Precisazioni della Difesa sugli alloggi militari di servizio.

Con riferimento ad alcune notizie apparse su organi di stampa, relative al recupero di alloggi militari di servizio, si precisa che la procedura di recupero forzoso è stata avviata a partire dal 2004 in ottemperanza alle norme vigenti e riguarda un numero assai limitato di abitazioni (sinora 59 sull’intero territorio nazionale).

Si tratta, peraltro, di alloggi di servizio appartenenti al patrimonio abitativo della Difesa e funzionali alla mobilità del personale militare, soggetto ad avvicendamenti molto più frequenti che altre categorie.
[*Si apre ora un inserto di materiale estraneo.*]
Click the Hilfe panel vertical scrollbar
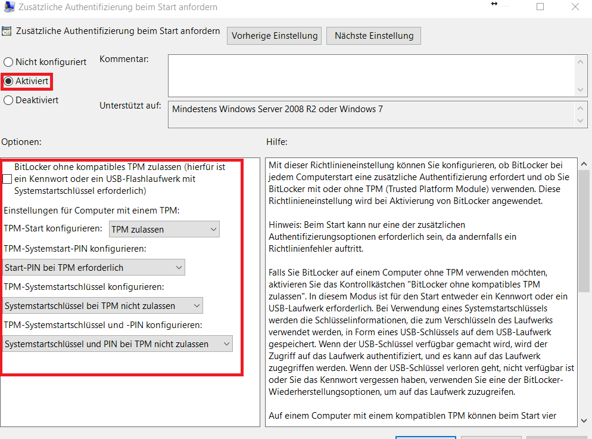(x=584, y=239)
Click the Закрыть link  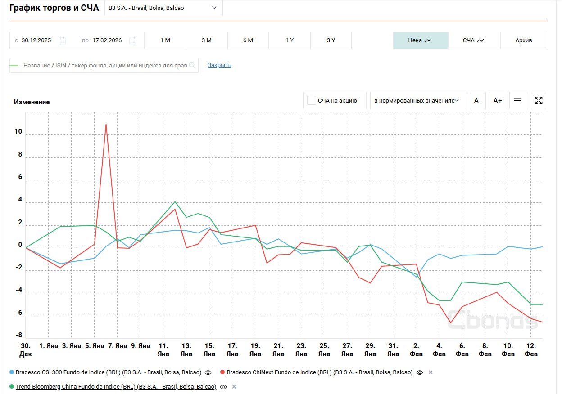219,65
Non si tratta, dunque, di unità immobiliari realizzate per risolvere il “problema della casa” - altri e diversi gli strumenti - bensì per assicurare una idonea sistemazione a coloro che ne abbiano una riconosciuta necessità per motivi di servizio.

I destinatari dei provvedimenti hanno tutti perso titolo alla concessione a suo tempo determinata per le suesposte esigenze. Costoro hanno già usufruito, per anni, di un alloggio dell’Amministrazione militare e, continuando ad occuparlo senza averne più titolo, bloccano la possibilità di assegnare l’alloggio, secondo i previsti avvicendamenti, a quanti vengono trasferiti da una sede all’altra, spesso in località prive di una disponibilità abitativa o a costi eccessivi.

Tale situazione aggrava vieppiù la problematica dell’insufficienza del numero complessivo degli alloggi rispetto alle attuali esigenze, destinate ad aumentare in futuro per effetto della sospensione della leva e della conseguente “professionalizzazione” di tutto il personale militare.

Gli alloggi in questione non possono essere compresi tra quelli per i quali è in corso il processo di dismissione mediante cartolarizzazione, previsto in particolare dalla legge 326 del 2003, le cui modalità esecutive tutelano, comunque, gli utenti meno abbienti, consentendone la permanenza nell’abitazione per nove anni dopo la dismissione, a canone bloccato.